* **Data supplied**:

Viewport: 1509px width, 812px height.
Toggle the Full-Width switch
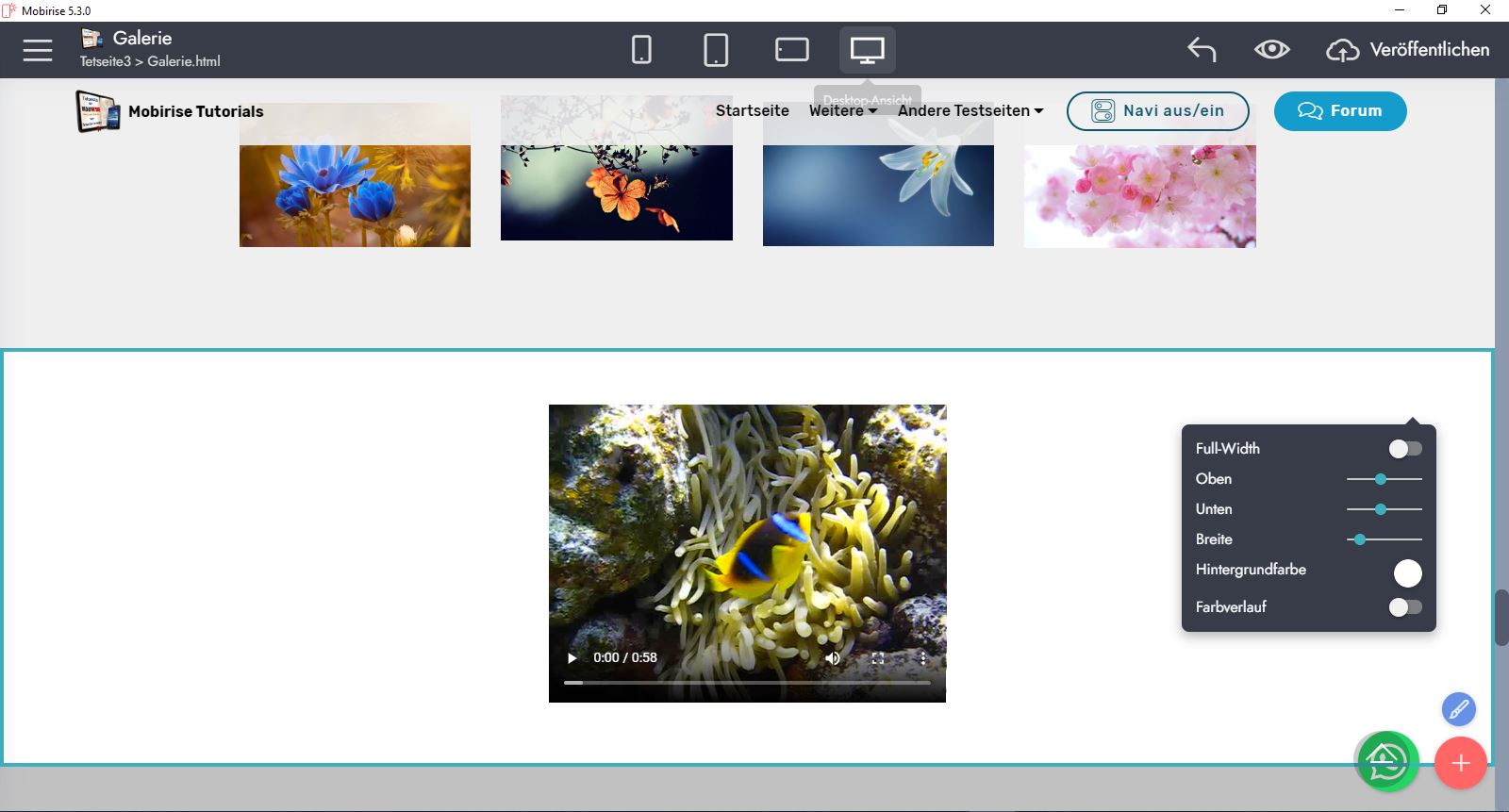1404,449
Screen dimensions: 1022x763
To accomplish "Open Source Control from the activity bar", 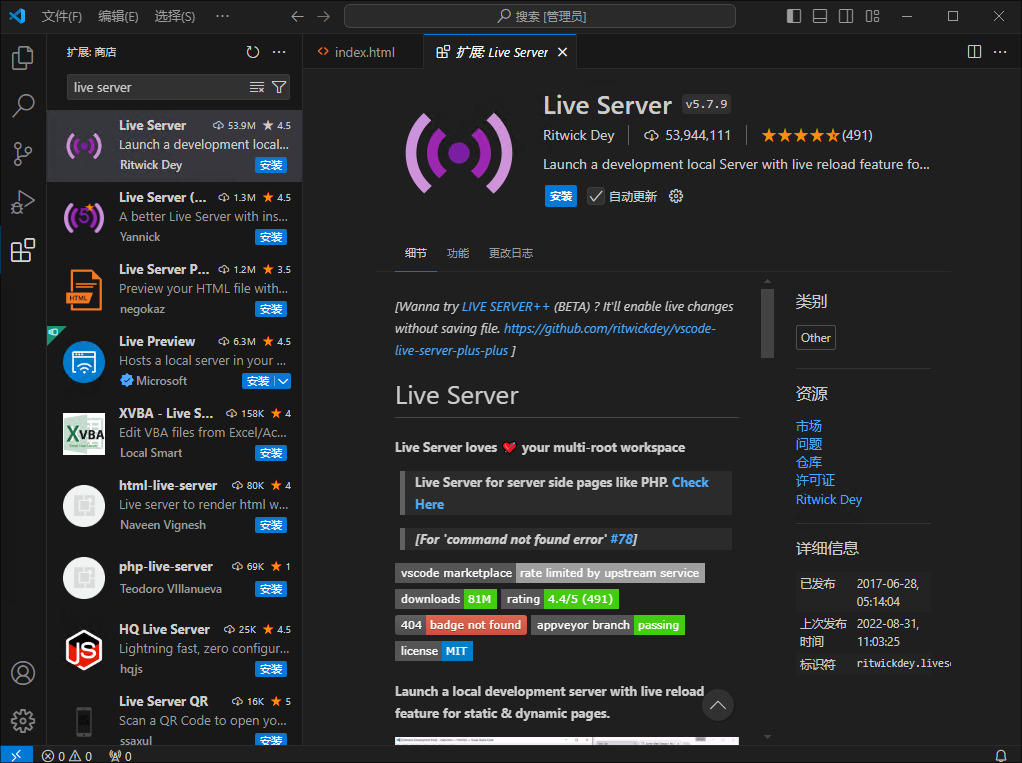I will click(x=23, y=154).
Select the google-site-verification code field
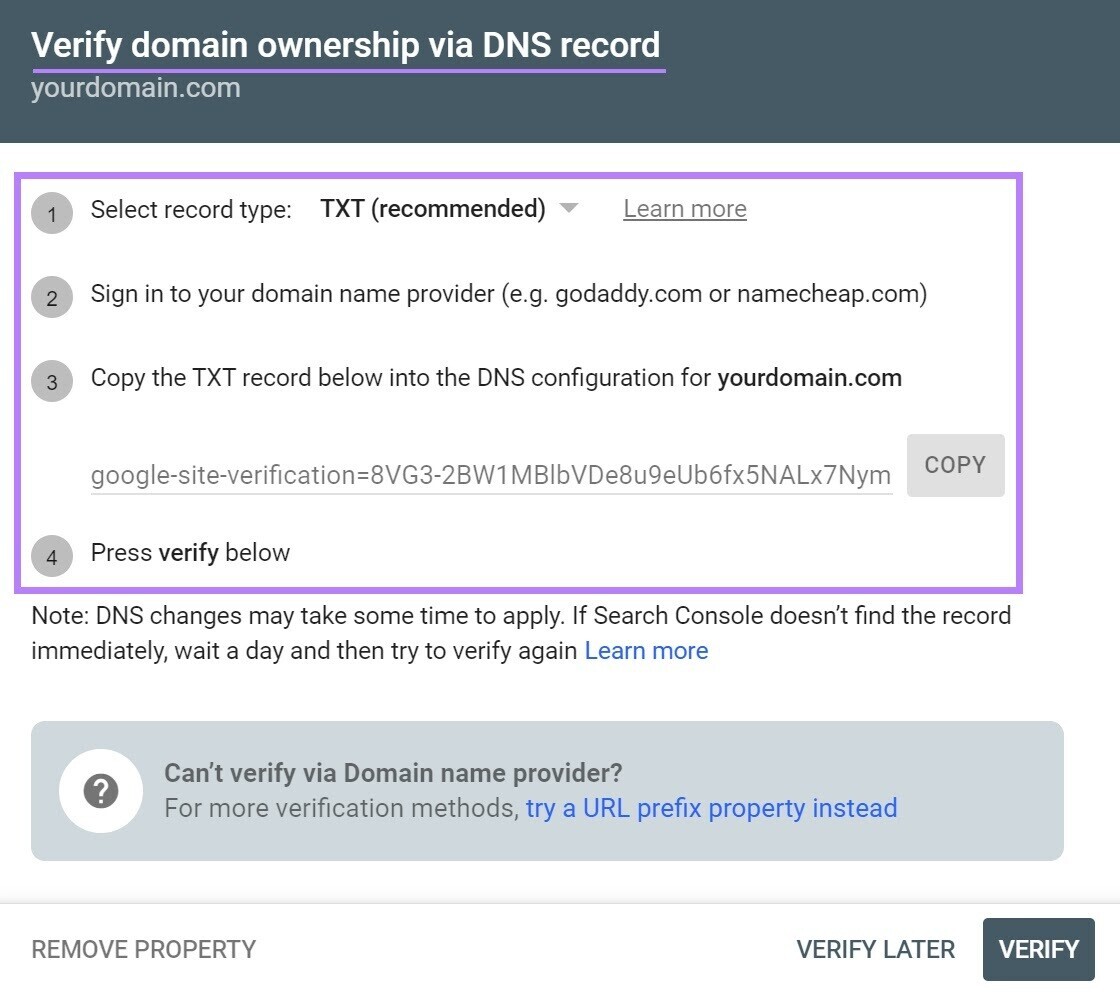Viewport: 1120px width, 999px height. click(490, 475)
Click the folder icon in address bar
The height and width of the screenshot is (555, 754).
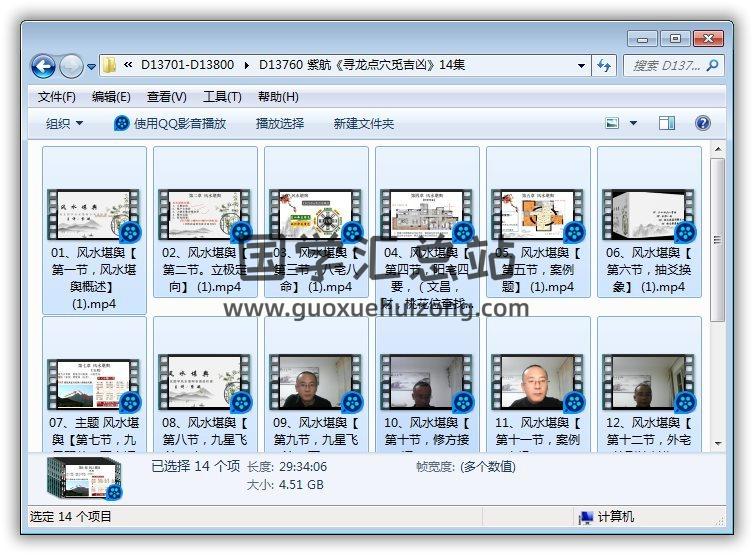110,66
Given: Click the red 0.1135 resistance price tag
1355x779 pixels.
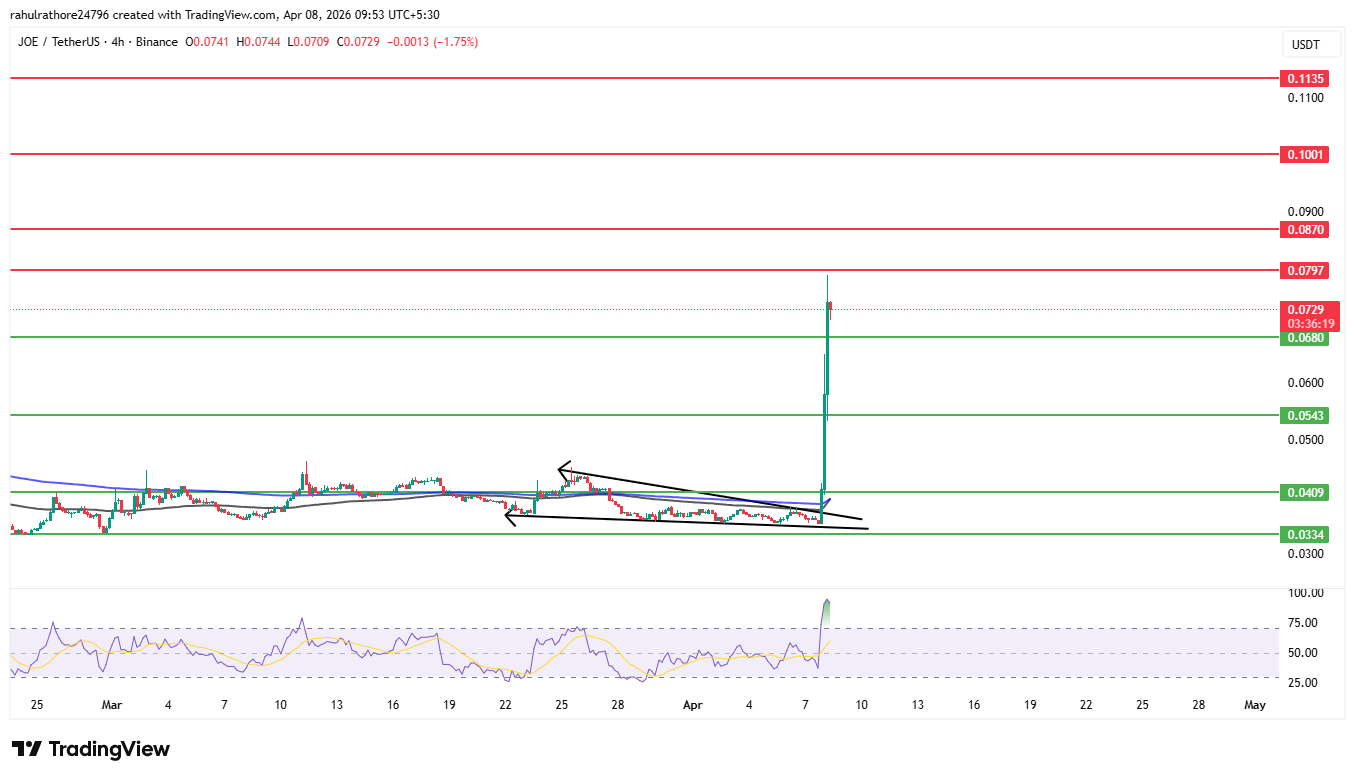Looking at the screenshot, I should [1307, 78].
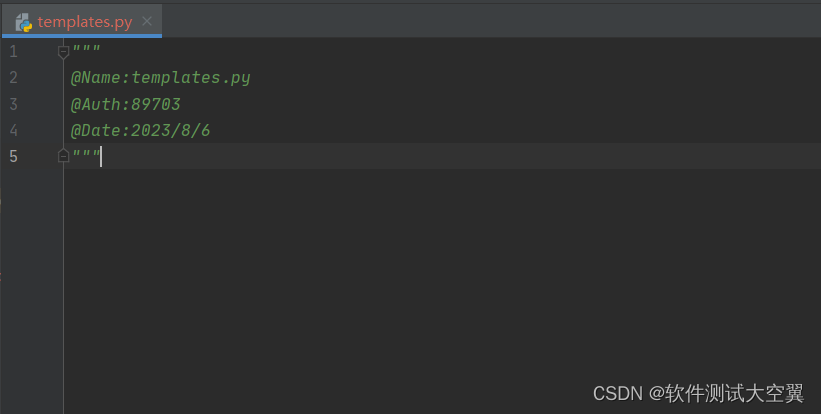Click line number 4 in the gutter
Image resolution: width=821 pixels, height=414 pixels.
(x=13, y=130)
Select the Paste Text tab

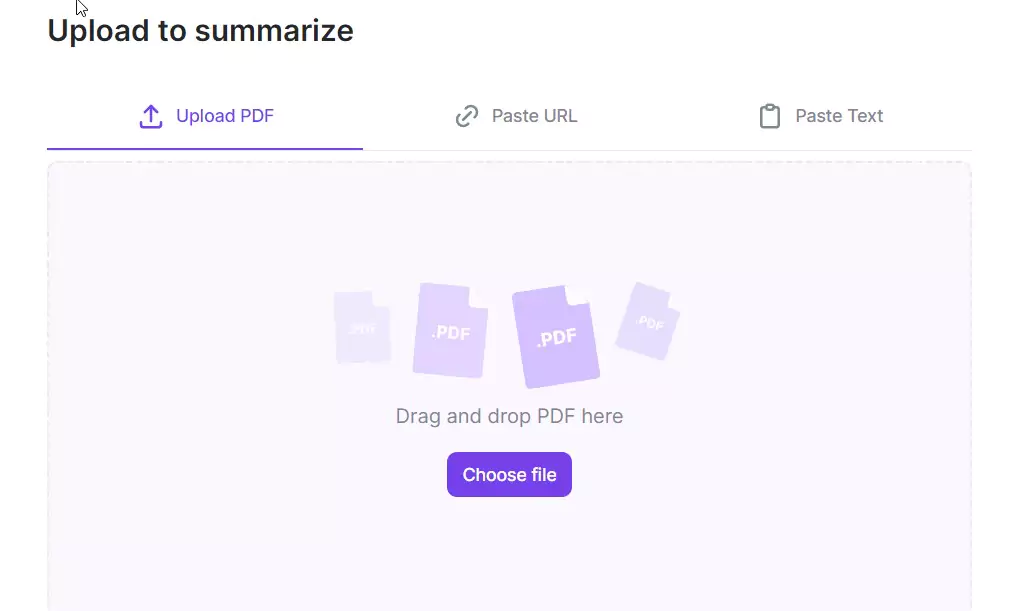(820, 116)
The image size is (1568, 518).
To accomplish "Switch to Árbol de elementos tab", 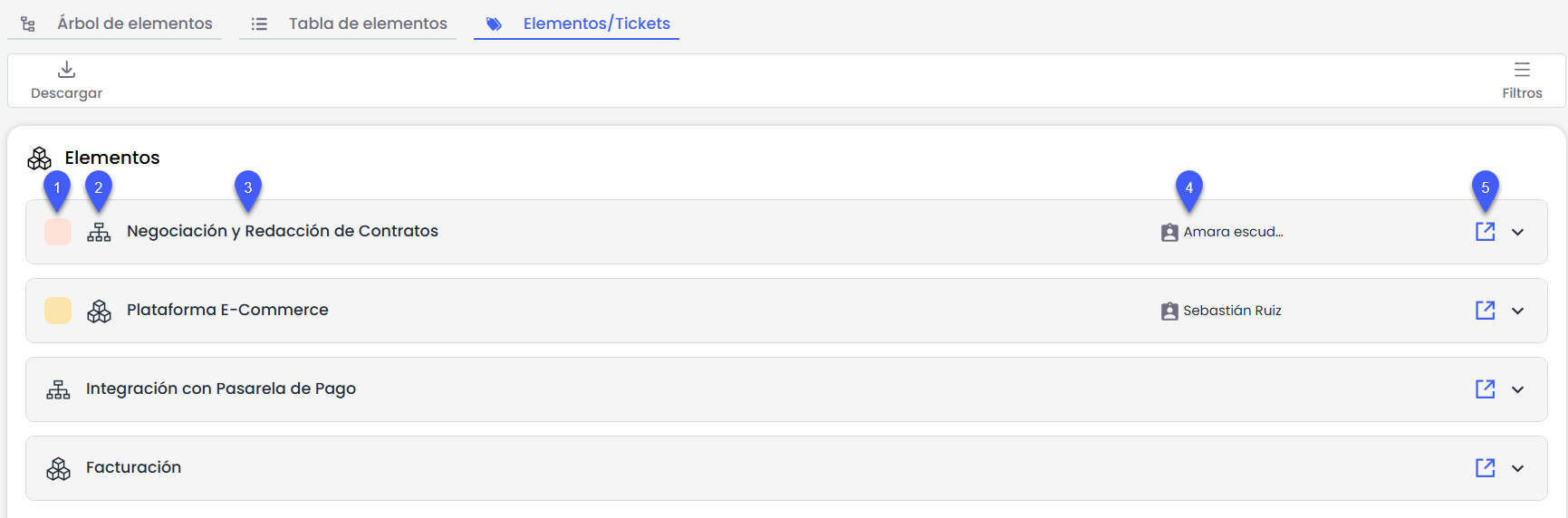I will click(x=134, y=24).
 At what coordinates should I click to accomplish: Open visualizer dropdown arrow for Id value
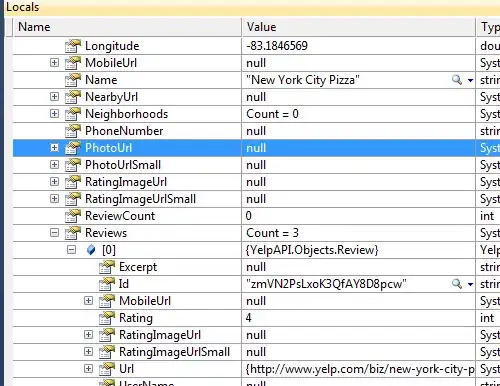pyautogui.click(x=470, y=284)
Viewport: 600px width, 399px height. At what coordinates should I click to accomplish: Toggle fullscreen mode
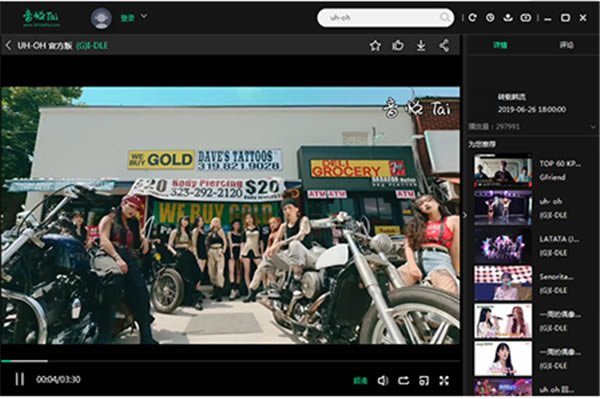444,380
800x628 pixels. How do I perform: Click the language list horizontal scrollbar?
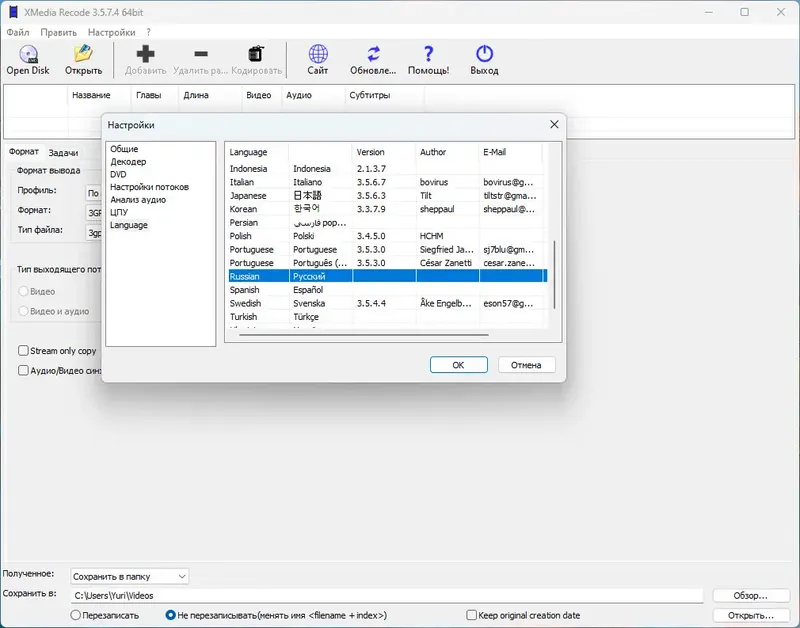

* **What is being asked**: Restate word for word the lines running from the one with "At what coordinates should I click to accomplish: Open" to the end of the entries; pictures are to be left out.

* **Answer space**:
 At what coordinates should I click to accomplish: Open visualizer dropdown arrow for Id value
pyautogui.click(x=470, y=284)
Viewport: 600px width, 399px height. At what coordinates should I click to accomplish: Toggle fullscreen mode
444,380
800x628 pixels. How do I perform: Click the language list horizontal scrollbar?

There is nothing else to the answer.